A practical workflow could look like this:
- Use a custom formula to find stocks with unusual volume or momentum.
- Check the chart to confirm structure, trend and key levels.
- Look for a catalyst such as news, earnings, sector strength or unusual activity.
- Define your entry, stop, target and risk before taking the trade.
- Track your results in a trading journal so you can review whether the formula is actually helping.
If you do not already track your trades, see our guide on how to journal your trades. A formula that feels useful may not actually improve your results unless you review the data over time.
Always Backtest Before Trading Live
No matter how good a custom formula looks, do not use it with real money before testing it. Trade Ideas has backtesting tools that can help you validate scans using historical data.
Backtesting helps you check:
- How often the formula triggers
- Whether signals are too early or too late
- Whether the setup works across different stocks
- Whether the scan produces too much noise
- Whether the idea has real edge or only looks good visually
Custom formulas should support your trading process, not replace risk management. For automation and trade execution, read our Trade Ideas Brokerage Plus review.

Frequently Asked Questions
What are Trade Ideas custom formulas?
Trade Ideas custom formulas are user-created formulas that let traders build their own scan logic. They can be used to measure volume, momentum, gaps, moving averages, price strength and other trading conditions.
What is a good Trade Ideas formula for relative volume?
A simple relative volume formula is v / avgvol. A value of 2 means the stock is trading at roughly twice its average volume. Many traders use a minimum value of 2 as a starting point.
Can custom formulas be used for day trading scans?
Yes. Custom formulas are especially useful for day trading scans because they can help identify intraday momentum, volume spikes, gap moves, strong closes and time-specific setups.
Should I backtest Trade Ideas custom formulas?
Yes. You should always test and backtest custom formulas before using them with real money.
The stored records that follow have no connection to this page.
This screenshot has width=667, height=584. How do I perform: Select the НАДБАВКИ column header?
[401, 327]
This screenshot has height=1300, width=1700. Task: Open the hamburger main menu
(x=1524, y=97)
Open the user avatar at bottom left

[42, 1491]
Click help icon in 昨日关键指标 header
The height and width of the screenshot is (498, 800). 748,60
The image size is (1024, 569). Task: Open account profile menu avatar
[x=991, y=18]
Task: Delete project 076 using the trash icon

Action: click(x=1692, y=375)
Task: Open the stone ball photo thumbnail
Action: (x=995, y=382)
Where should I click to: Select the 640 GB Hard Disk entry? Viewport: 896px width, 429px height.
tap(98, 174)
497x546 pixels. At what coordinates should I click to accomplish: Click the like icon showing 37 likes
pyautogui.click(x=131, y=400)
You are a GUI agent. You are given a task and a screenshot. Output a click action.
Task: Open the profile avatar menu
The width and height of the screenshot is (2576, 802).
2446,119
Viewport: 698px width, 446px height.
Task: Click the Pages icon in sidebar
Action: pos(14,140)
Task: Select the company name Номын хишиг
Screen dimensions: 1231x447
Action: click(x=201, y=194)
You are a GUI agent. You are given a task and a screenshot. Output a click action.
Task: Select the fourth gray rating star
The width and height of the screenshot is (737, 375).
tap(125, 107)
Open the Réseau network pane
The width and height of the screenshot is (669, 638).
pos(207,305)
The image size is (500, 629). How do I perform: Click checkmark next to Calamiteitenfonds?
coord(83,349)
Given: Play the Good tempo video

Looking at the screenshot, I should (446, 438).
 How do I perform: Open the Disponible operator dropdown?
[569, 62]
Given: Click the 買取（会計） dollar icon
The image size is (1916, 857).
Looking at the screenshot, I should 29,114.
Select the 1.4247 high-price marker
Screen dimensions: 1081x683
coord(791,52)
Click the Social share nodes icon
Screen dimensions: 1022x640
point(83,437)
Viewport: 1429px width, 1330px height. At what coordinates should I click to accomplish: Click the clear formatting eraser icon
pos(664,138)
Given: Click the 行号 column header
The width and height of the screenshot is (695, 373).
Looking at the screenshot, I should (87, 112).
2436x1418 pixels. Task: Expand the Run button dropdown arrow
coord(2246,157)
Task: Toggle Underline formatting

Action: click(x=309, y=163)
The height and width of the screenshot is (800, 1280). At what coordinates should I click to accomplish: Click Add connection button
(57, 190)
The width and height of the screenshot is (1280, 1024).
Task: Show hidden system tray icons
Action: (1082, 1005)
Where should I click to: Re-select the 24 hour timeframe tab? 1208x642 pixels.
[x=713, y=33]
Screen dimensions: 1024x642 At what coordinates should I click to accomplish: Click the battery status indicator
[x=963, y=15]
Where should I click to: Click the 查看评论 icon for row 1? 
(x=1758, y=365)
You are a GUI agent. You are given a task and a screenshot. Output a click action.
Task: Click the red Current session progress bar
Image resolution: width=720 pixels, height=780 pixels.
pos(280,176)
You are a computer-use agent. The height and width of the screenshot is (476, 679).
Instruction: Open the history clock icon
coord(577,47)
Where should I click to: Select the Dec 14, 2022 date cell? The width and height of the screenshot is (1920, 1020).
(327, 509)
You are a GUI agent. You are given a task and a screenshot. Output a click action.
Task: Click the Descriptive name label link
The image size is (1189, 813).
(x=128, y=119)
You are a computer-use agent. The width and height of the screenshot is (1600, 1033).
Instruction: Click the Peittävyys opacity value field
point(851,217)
A formula can look logical but still produce poor results in live market conditions.
Are Trade Ideas custom formulas good for beginners?
Beginners can use simple formulas, but the feature is more useful once you understand what you are trying to scan for. New users may want to start with built-in scans before creating more advanced formulas.
Final Thoughts
Trade Ideas custom formulas are one of the best ways to turn the platform into a scanner that matches your own trading style.
Instead of using only generic alerts, you can create formulas for volume spikes, gap moves, momentum strength, trend confirmation, strong closes, volatility squeezes and breakout setups.
Start with simple formulas like v / avgvol, (close - open) / open * 100 and (close - low) / (high - low). Then combine them with sensible filters, test them carefully and refine them over time.
Used properly, custom formulas can help you find cleaner setups, avoid weaker trades and react faster when real opportunities appear. Start small, test thoroughly and keep iterating.